Digital Taxation in Latin America: Country-Specific Approaches
Explore how Latin American countries uniquely approach digital taxation, focusing on Brazil, Mexico, Argentina, Chile, and Colombia.
Explore how Latin American countries uniquely approach digital taxation, focusing on Brazil, Mexico, Argentina, Chile, and Colombia.
Digital taxation is becoming increasingly critical as Latin American countries adapt to the digital economy. Effectively taxing digital services that cross traditional borders presents a challenge for governments aiming to capture revenue from global tech giants operating in their jurisdictions.
Each nation in the region has developed distinct strategies to address these challenges, shaped by their economic priorities and regulatory environments. Examining these country-specific approaches highlights how Latin America is reshaping fiscal policies for the digital age.
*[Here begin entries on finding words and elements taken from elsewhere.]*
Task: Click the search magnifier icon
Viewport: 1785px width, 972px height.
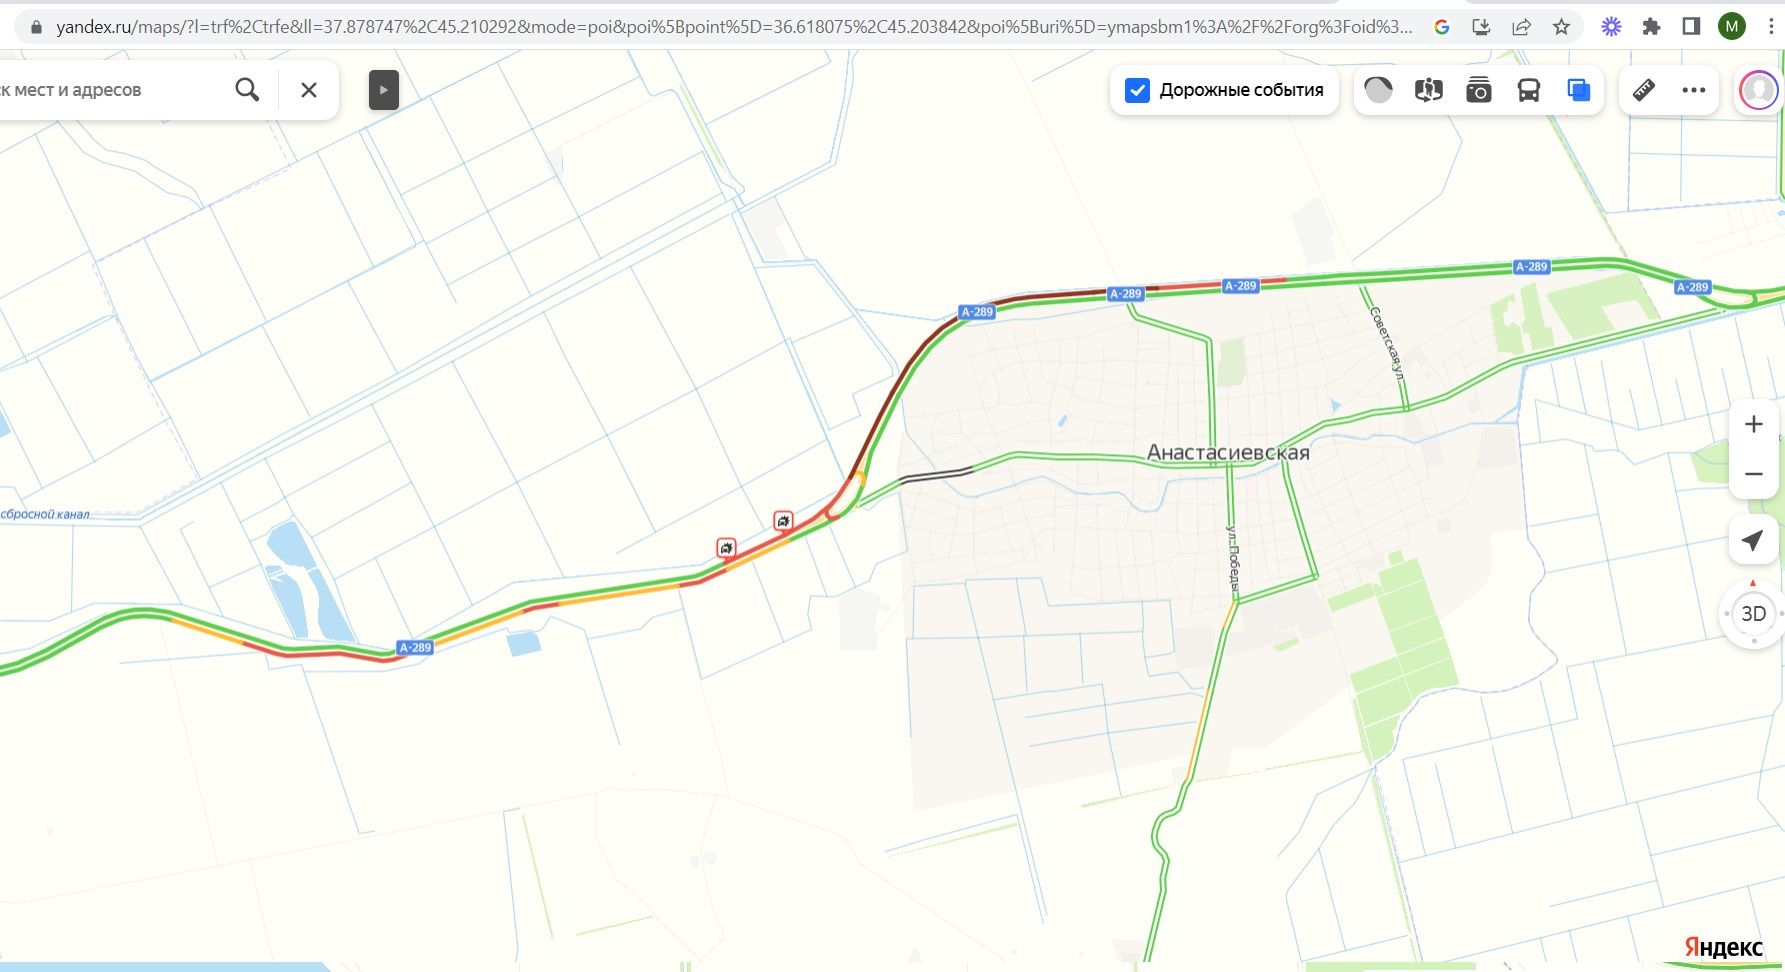Action: pyautogui.click(x=247, y=90)
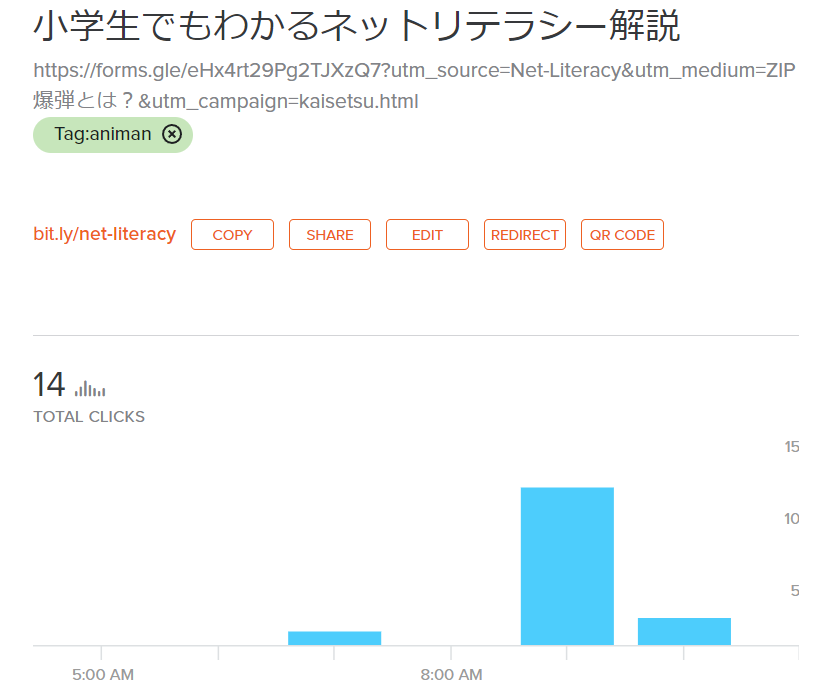Image resolution: width=819 pixels, height=694 pixels.
Task: Click the 15 value on the y-axis
Action: click(791, 446)
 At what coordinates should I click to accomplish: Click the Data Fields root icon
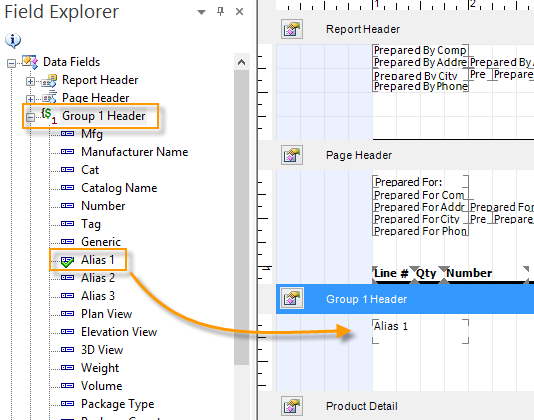(30, 62)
Brazil employs a multifaceted regulatory framework to tax the digital economy. The Imposto Sobre Serviços (ISS), a municipal tax on services, applies to digital offerings like streaming platforms and cloud computing, with rates between 2% and 5%, depending on the municipality.
In addition, the Contribuição para o Financiamento da Seguridade Social (COFINS) and the Programa de Integração Social (PIS) taxes are levied on gross revenue, with a combined rate of around 9.25%. Foreign companies must establish a local presence or appoint a representative to comply, adding administrative complexity.
The government is also considering a digital services tax (DST) targeting revenue from digital advertising and user data sales, signaling Brazil’s determination to modernize its tax policies for the digital economy.
Mexico has implemented a robust digital taxation framework. In June 2020, the Value-Added Tax (VAT) law was updated to apply a 16% VAT on digital services provided by foreign companies to Mexican consumers. This includes streaming, digital advertising, and online educational platforms.
To ensure compliance, non-resident digital service providers must register with the Mexican tax authority, SAT (Servicio de Administración Tributaria). Penalties for non-compliance include the suspension of internet services. Mexico is also exploring an income tax on digital platforms, aligning with global efforts to tax profits where economic activities occur under the OECD’s BEPS 2.0 initiative.
Argentina imposes a 21% Value-Added Tax (VAT) on digital services provided by foreign companies, ensuring consistent treatment with traditional goods and services. This tax encompasses online gaming, streaming, and cloud-based solutions.
The Administración Federal de Ingresos Públicos (AFIP) requires foreign digital service providers to register for VAT collection, with financial intermediaries such as banks and credit card companies acting as withholding agents. Argentina is also considering a digital services tax (DST) on revenue from digital advertising and user data sales, demonstrating a proactive stance on digital taxation.
Chile applies a 19% Value-Added Tax (VAT) on digital services provided by non-resident companies, covering streaming services, digital marketplaces, and software applications. This policy has been in effect since June 2020.
The Chilean Internal Revenue Service (SII) has simplified the registration and VAT remittance processes for foreign providers, utilizing technology to streamline compliance and reduce administrative burdens.
Colombia levies a 19% VAT on digital services provided by foreign entities, applicable to online entertainment platforms, digital subscriptions, and remote services.
The Directorate of National Taxes and Customs (DIAN) requires foreign providers to register with the tax authority, facilitating easier tax collection. DIAN has also made VAT filing more accessible for companies without a physical presence in Colombia. The country is evaluating a digital services tax (DST) to target revenue from digital advertising and data monetization, aligning with global initiatives to tax tech giants where they generate value.